Although each shareholders agreement should be made for its particular purposes, most agreements cover common issues such as:

  • What happens if a shareholder wants out of the business and wishes to sell his or her shares? What about third-party offers? - Is there is a right of first refusal?
  • Is there a “shotgun clause” dealing with ownership buyouts?
  • Who has authority to make important decisions?
  • What mechanism is in place in case there is a dispute? Arbitration?
  • What is the total financial exposure and legal liability of the shareholders?
  • How is the Board of Directors determined?
  • Can a shareholder be forced out of the company?
  • What is the ownership structure of the company?
  • Who are the officers and managers?
  • How is a quorum for meetings determined?
  • Are there restrictions on offering new issues of shares (e.g. anti-dilution clause, tag-along provisions, pre-emptive rights)
  • What are the shareholders commitments to the company? (e.g. disclosure of any conflict of interest)
  • What happens if a shareholder passes away or is incapacitated?
  • Are there management contracts? What do such contracts say about confidentiality and non-competition?
  • What happens if the company requires further funding to maintain operations? How is the obligation to provide such funding distributed among the shareholders?
  • Are there shareholder loans to the company, and if so, how are those obligations handled?
  • How is the valuation of a share determined?
  • Do shareholders require life insurance?
  • Does the company require insurance? If so, what kind?
  • How will the officers and directors be compensated?
  • What decisions require unanimous shareholder or board approval?
  • What events call for the dissolution of the business?
  • What happens if a shareholder breaches the agreement?
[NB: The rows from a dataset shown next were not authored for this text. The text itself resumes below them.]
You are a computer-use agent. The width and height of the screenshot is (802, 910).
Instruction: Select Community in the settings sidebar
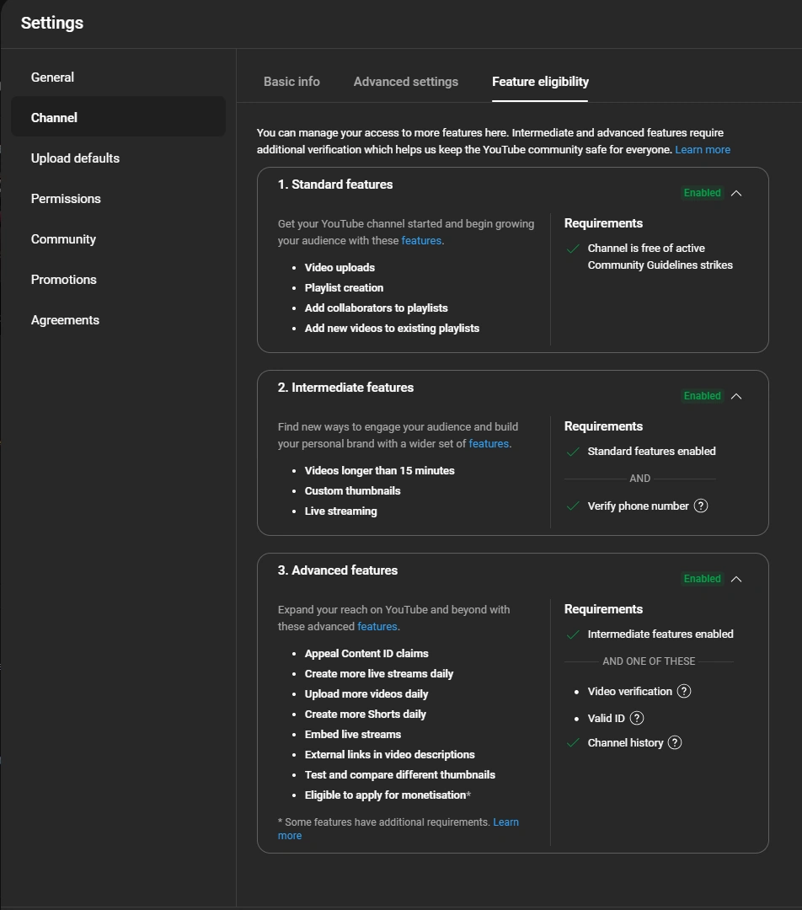63,239
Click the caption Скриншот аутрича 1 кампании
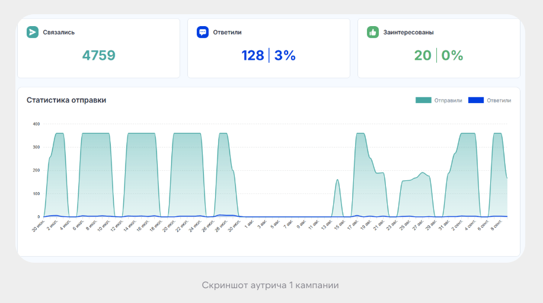This screenshot has width=543, height=303. (270, 285)
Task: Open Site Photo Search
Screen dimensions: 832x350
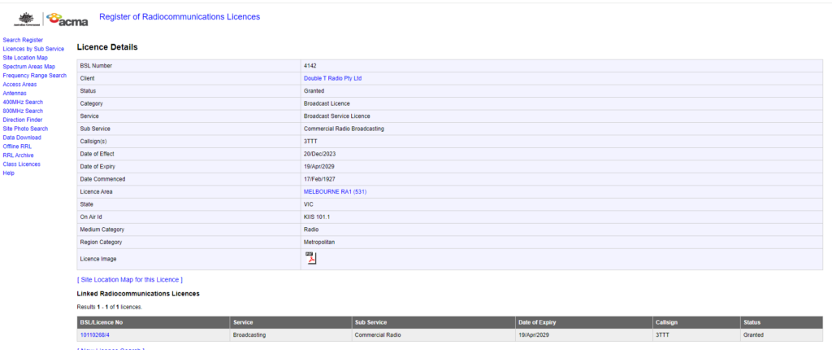Action: 25,129
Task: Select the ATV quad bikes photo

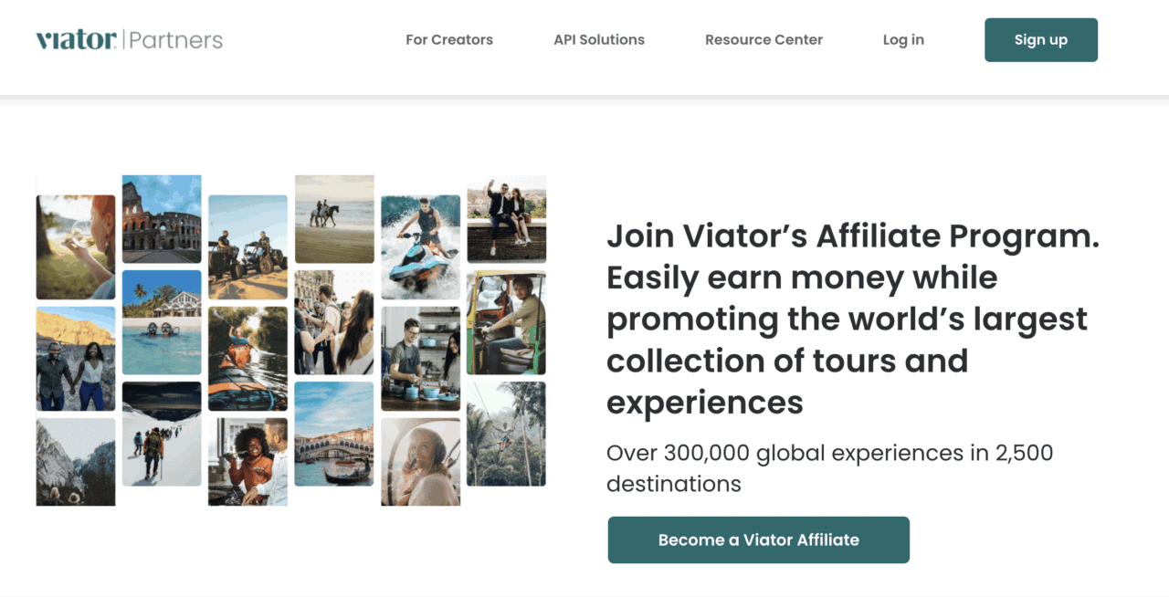Action: click(247, 247)
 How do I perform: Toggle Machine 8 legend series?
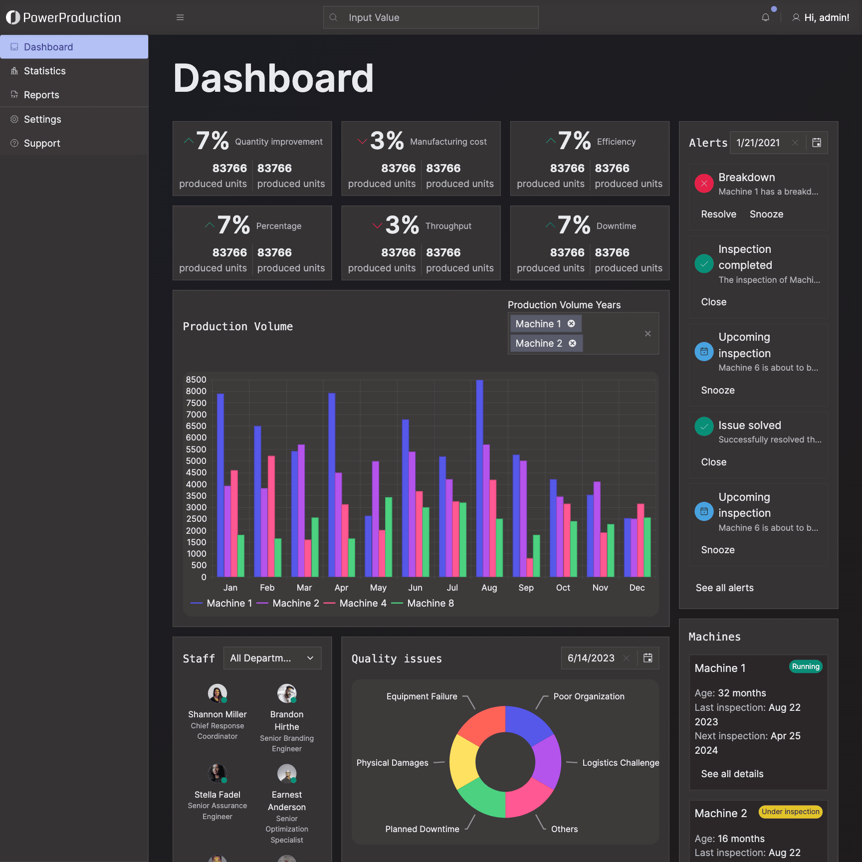pyautogui.click(x=423, y=603)
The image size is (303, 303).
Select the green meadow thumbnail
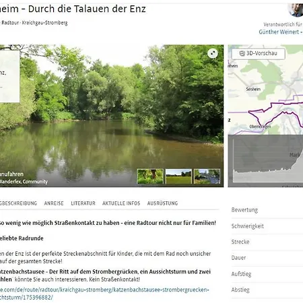click(178, 176)
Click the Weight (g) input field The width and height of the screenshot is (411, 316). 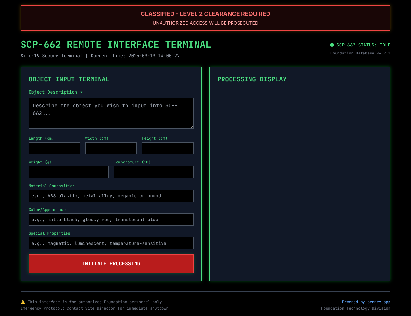coord(68,172)
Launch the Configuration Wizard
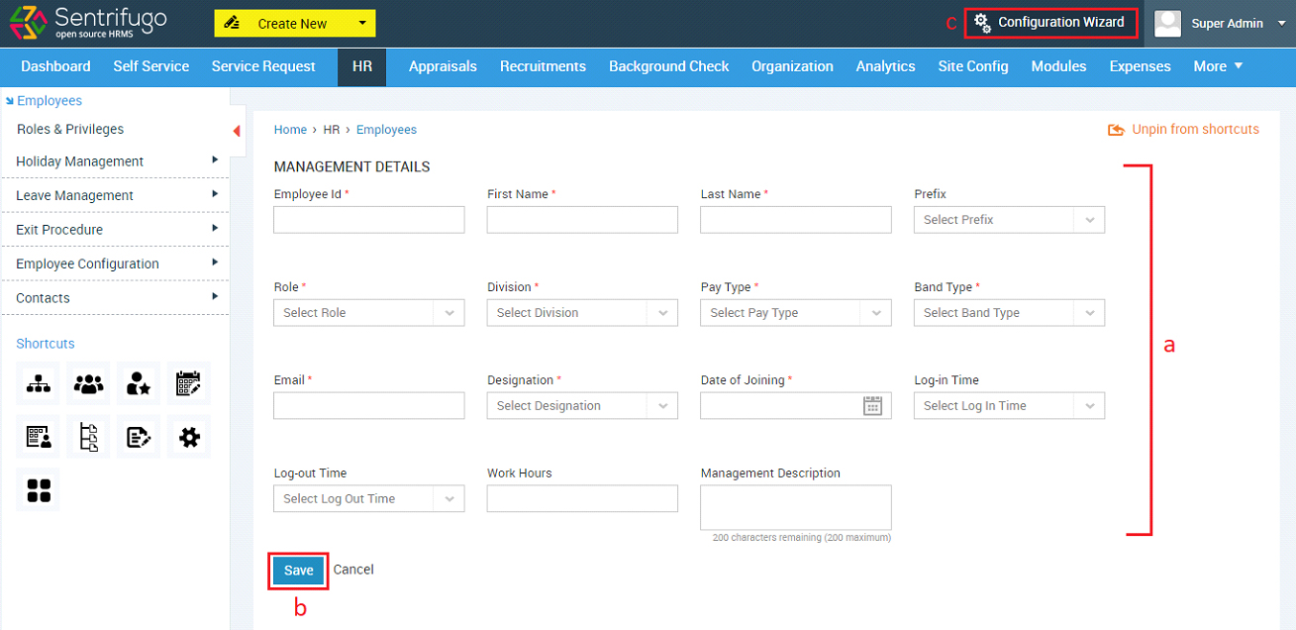The height and width of the screenshot is (630, 1296). (1050, 22)
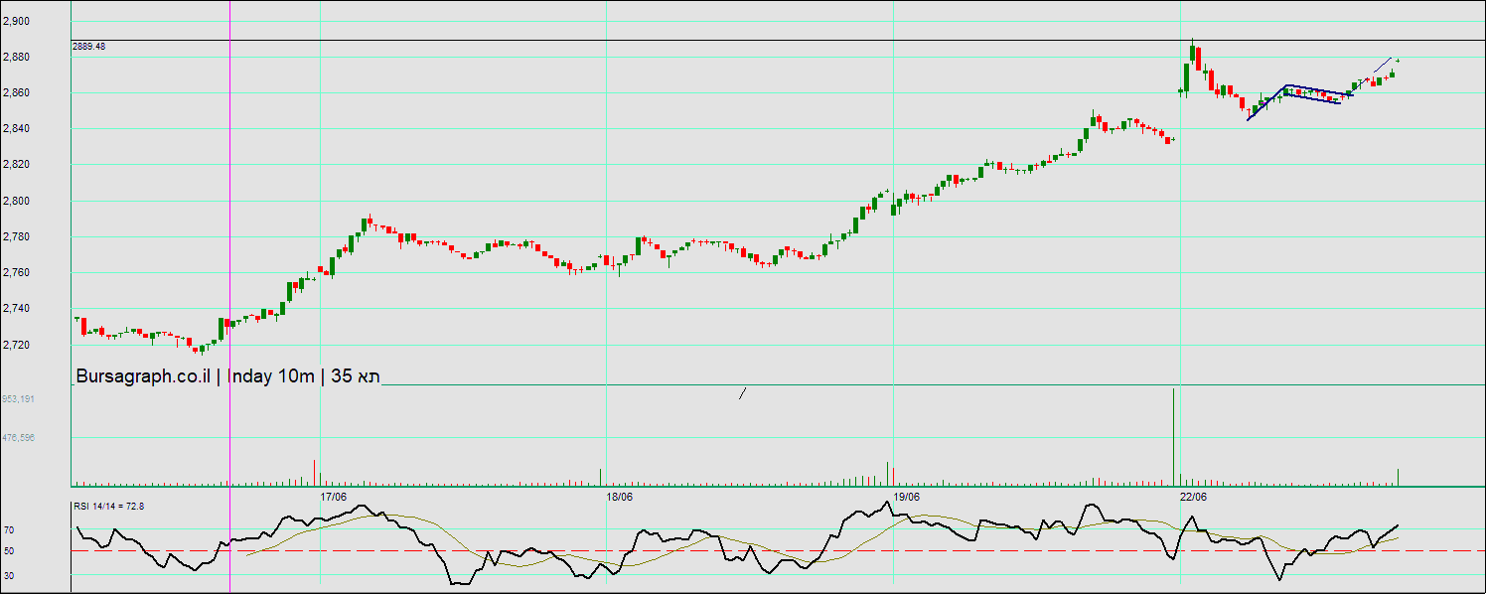Click the 17/06 date marker on time axis
Viewport: 1486px width, 594px height.
click(x=333, y=497)
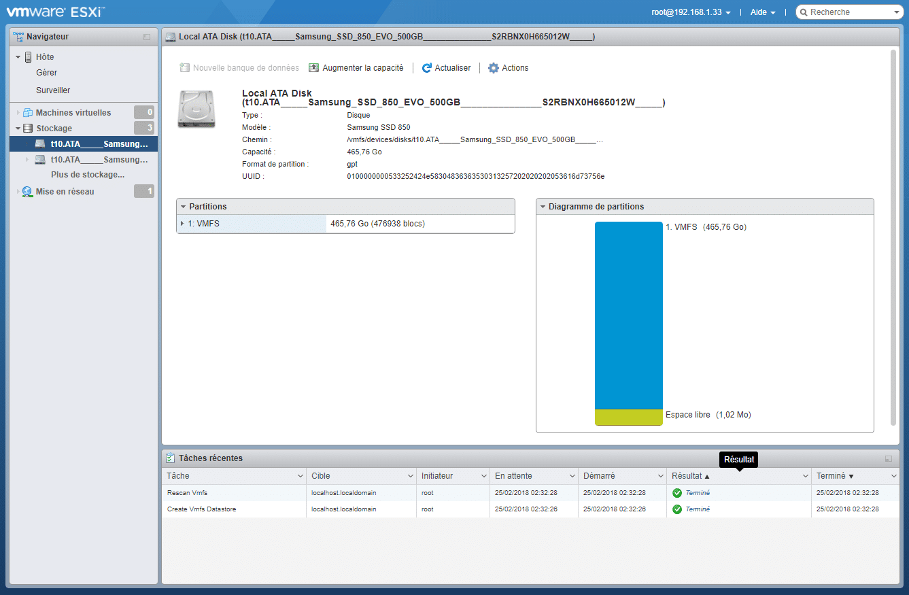Open the root@192.168.1.33 user dropdown
Screen dimensions: 909x595
(x=691, y=12)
As part of the process in drafting the agreement, each shareholder should obtain tax advice from his or her accountant or tax advisor to ensure that future earnings are appropriately dealt with.

The process of drafting a shareholders agreement is extremely useful because it allows the opportunity for the shareholders to thoroughly and honestly evaluate their roles and commitments to each other and to the corporation. It is also an opportunity to for the shareholders to gauge the interests and motivations of their fellow shareholders prior to the occurrence of certain events.